Pixel coordinate grounding data:
-----

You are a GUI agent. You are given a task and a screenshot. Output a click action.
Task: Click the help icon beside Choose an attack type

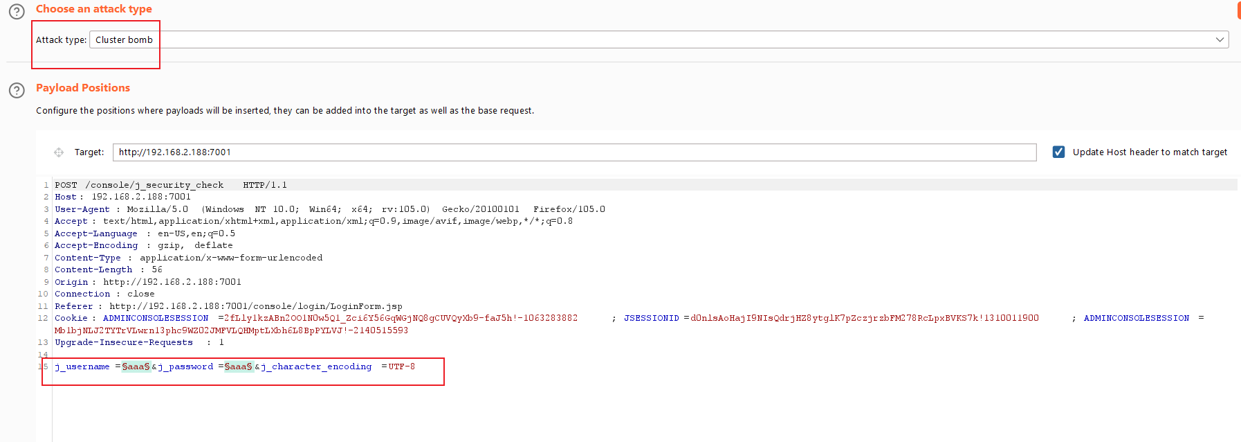pyautogui.click(x=17, y=11)
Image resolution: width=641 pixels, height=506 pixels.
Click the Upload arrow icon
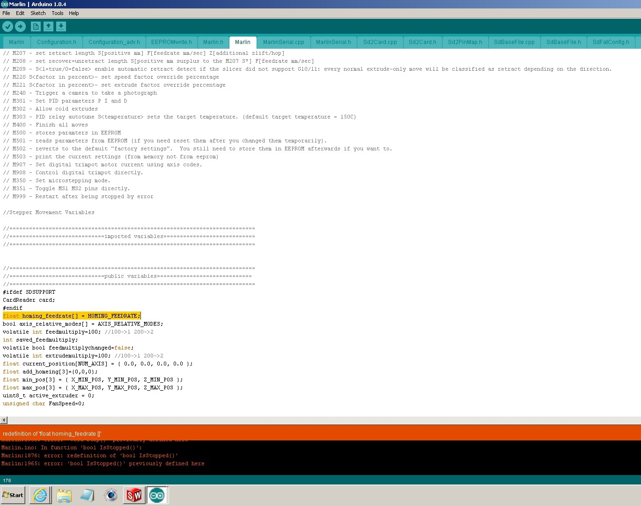point(20,27)
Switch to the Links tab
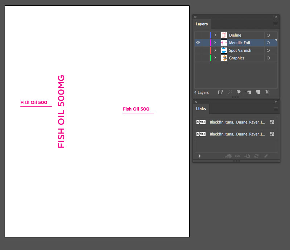This screenshot has width=290, height=250. [201, 109]
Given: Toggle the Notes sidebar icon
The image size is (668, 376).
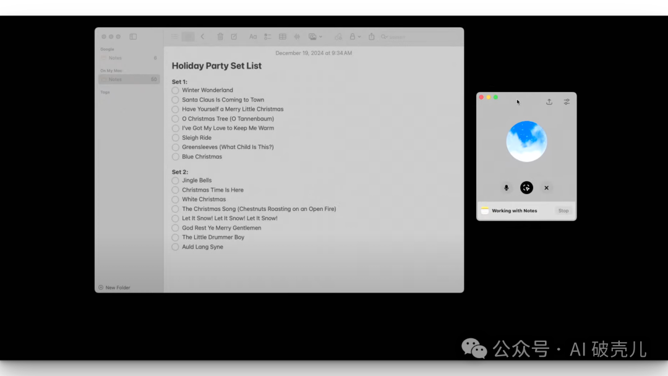Looking at the screenshot, I should click(133, 37).

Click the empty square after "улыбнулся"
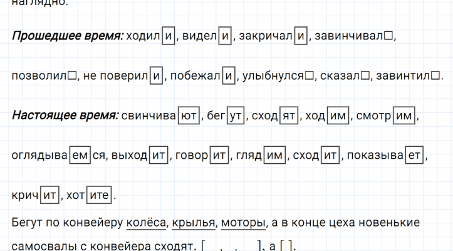[309, 76]
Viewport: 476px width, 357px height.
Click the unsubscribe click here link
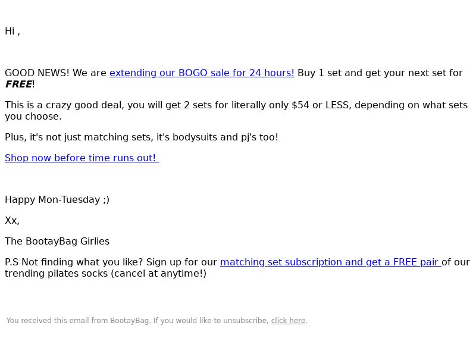(x=288, y=321)
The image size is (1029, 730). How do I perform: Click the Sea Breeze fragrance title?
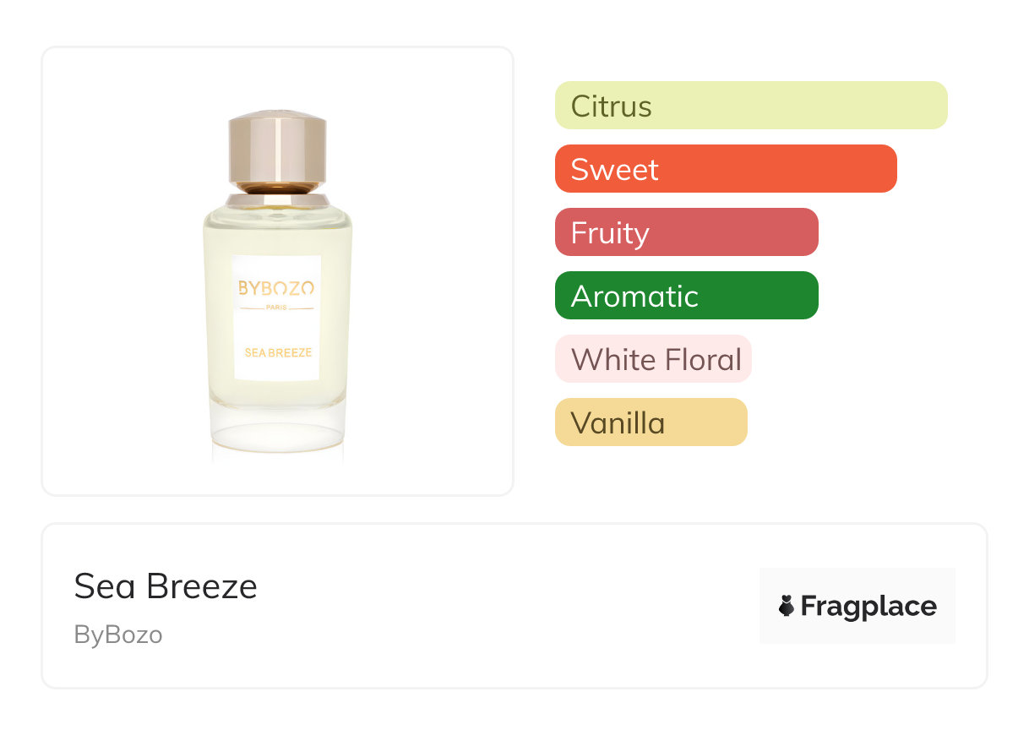coord(166,586)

-----

TASK DESCRIPTION:
Please return the lines from the line with "The image size is (668, 376)." through the last line of the data, both included, exactly, and without pictures.

TASK RESPONSE:
The image size is (668, 376).
Looking at the screenshot, I should click(133, 37).

Click the empty square after "улыбнулся"
[309, 76]
Viewport: 476px width, 357px height.
Click the unsubscribe click here link
(x=288, y=321)
The image size is (1029, 730). How do I perform: Click the Sea Breeze fragrance title?
coord(166,586)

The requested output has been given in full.